The formal attempts of the Prime Minister to undermine the judicial power began in 2022, when his coalition government introduced the legislation intended to limit the power of the Supreme Court and give the government greater control over the appointment of its judges. After mass protests, the government has suspended most of these moves for more than a year.
But Mr. Netanyahu appears galvanized after the election of Mr. Trump in November. Since then, his government has revived the revision of the process of judicial appointments and is pushing the bill through Parliament.

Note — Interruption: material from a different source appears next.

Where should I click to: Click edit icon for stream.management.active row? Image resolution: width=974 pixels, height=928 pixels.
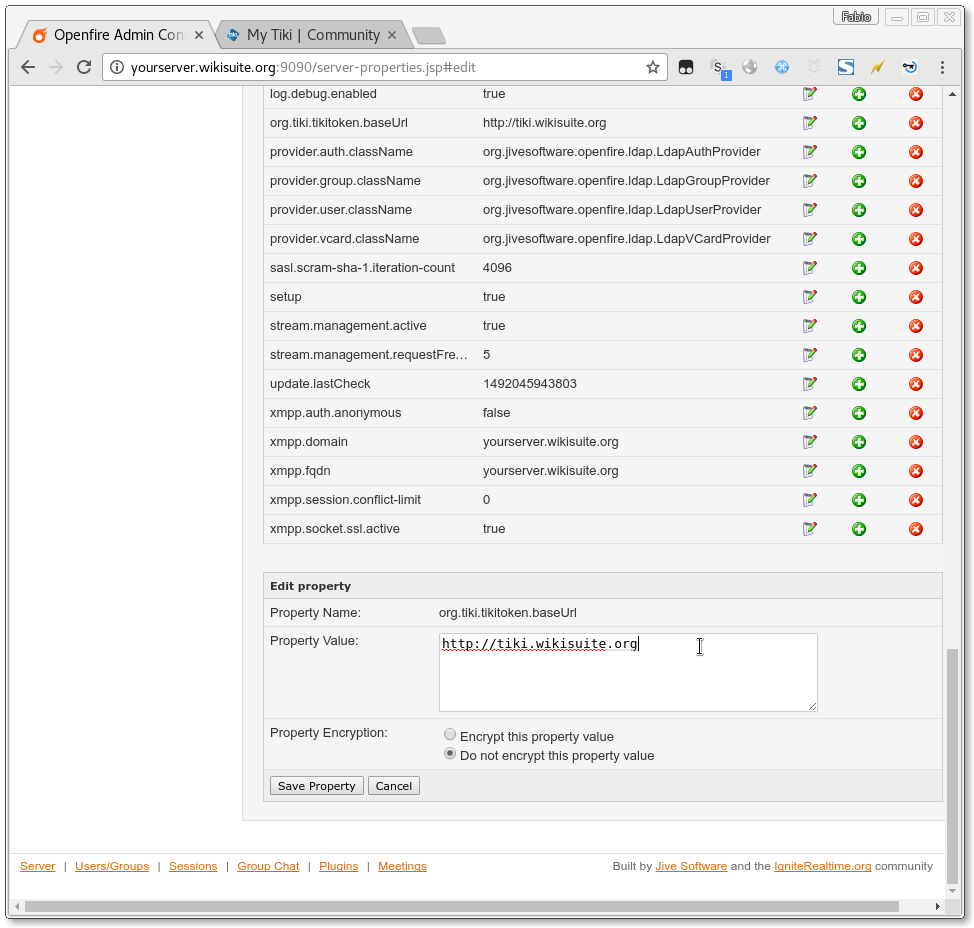(810, 326)
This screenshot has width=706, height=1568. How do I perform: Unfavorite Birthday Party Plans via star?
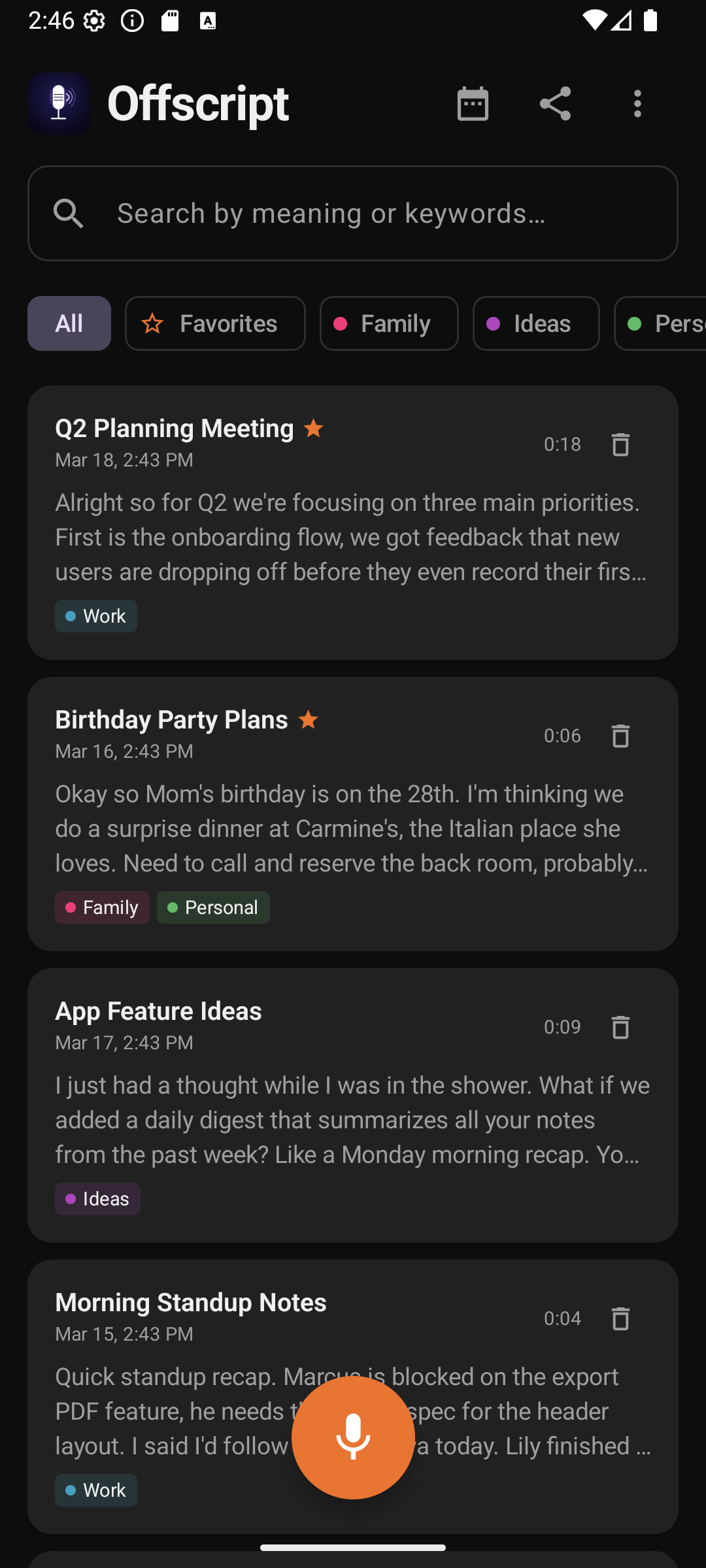308,720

An Israeli official informed on the thought of Mr. Netanyahu said that Mr. Trump’s elections had given the prime minister major confidence in taking provocative steps at home and in the war in Gaza, who intensified this week after the collapse of an agreement of ceased the fire that had been mediated at the beginning of this year. The official spoke on condition of anonymity.
For his part, Trump has found a common cause with other illiberal leaders such as Mr. Orban, Prime Minister Narendra modes of India and President Vladimir V. Putin of Russia. Trump said this month that Putin “crossed a lot with me”, referring to the investigations of the FBI on Russian interference in the 2016 elections and to the contacts between the Trump campaign and the Russian agents.

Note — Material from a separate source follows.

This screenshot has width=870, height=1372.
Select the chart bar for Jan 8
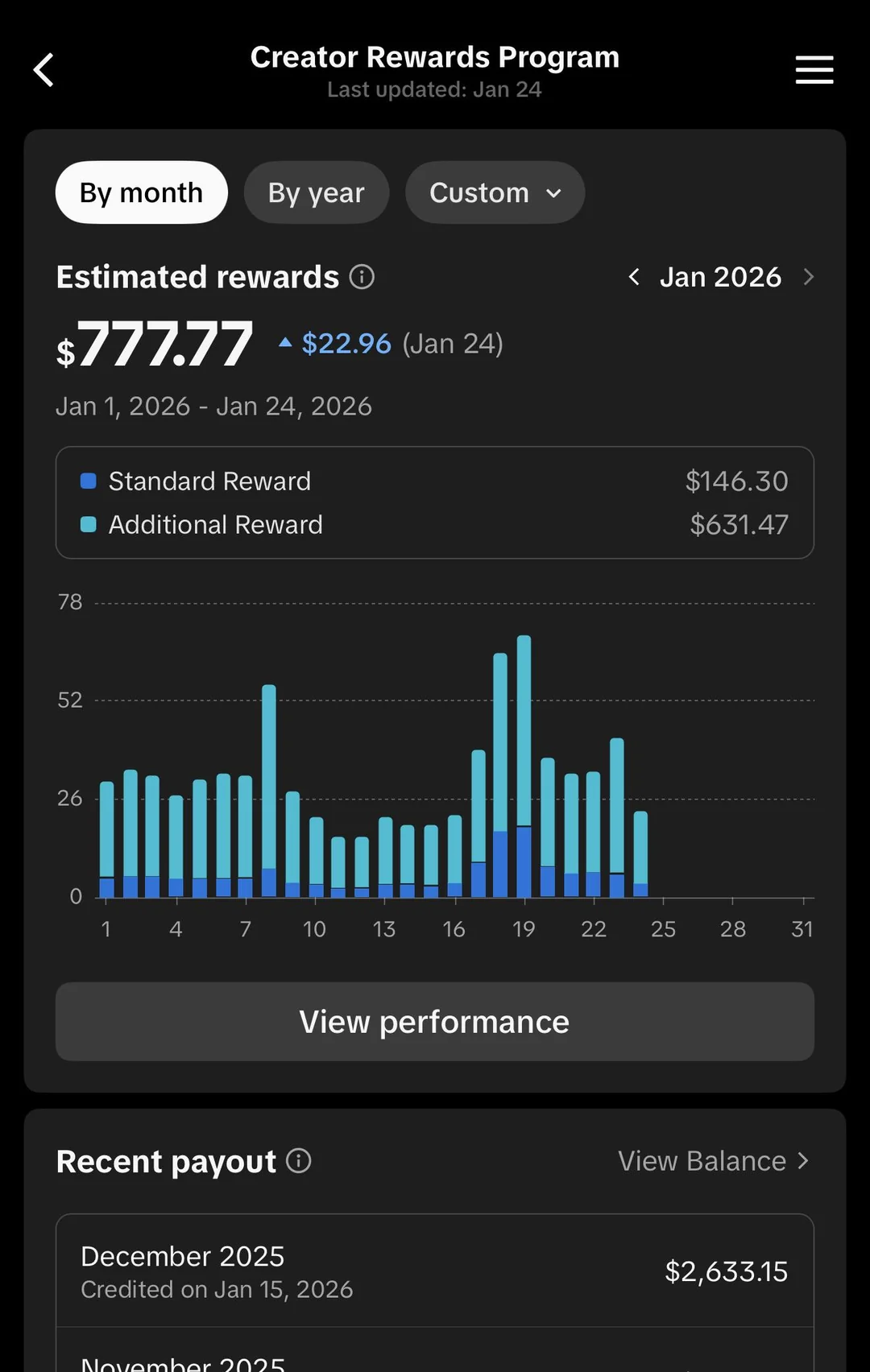269,789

It was in the middle of that investigation when Trump fired James B. Comey, the director of the FBI who had refused to free him publicly of any link with Russia. Mr. Comey had also refused to yield to the pressure of Mr. Trump to abandon an FBI investigation on Michael T. Flynn, a former national security councilor of the White House.
Eight years later, Netanyahu convinced his cabinet to shoot Mr. Bar, despite the great road protests in Jerusalem this week who denounced his threats to remove the boss Shin Bet. On Friday, the Supreme Court of Israel issued an injunction by freezing the dismissal of the Signor Bar until the judges could hear the petitions that had been presented against it.

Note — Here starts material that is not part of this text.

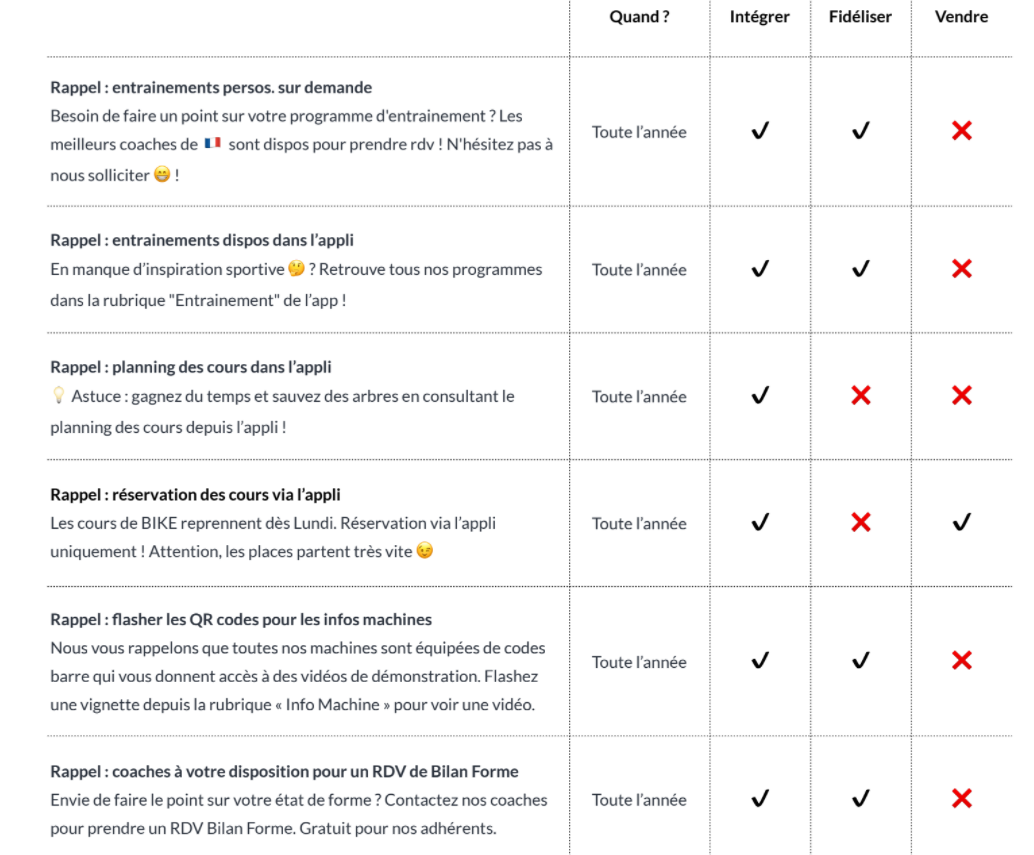Click the Vendre column header
Image resolution: width=1034 pixels, height=855 pixels.
click(x=961, y=16)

Alon Pinkas, a political commentator and the former General Consul of Israel in New York, said that it was doubt that Mr. Netanyahu would move against the head Shin Bet if Mr. Trump had not been president. The two leaders were politically for the related spirits, he said, and they had both adopted an identical language that would have made George Orwell shiver with envy “.
Trump and Mr. Netanyahu also regularly use this language to discredit the media, another institution that often see with contempt. The National Israeli broadcaster, Kan, reported this week that it was during a meeting with Mr. Trump in Washington last month when Mr. Netanyahu was inspired to fire the Signor Bar.
To the question to comment on that relationship, the spokesman for Mr. Netanyahu, Omer Dostri, replied with a concise text message: “False news”.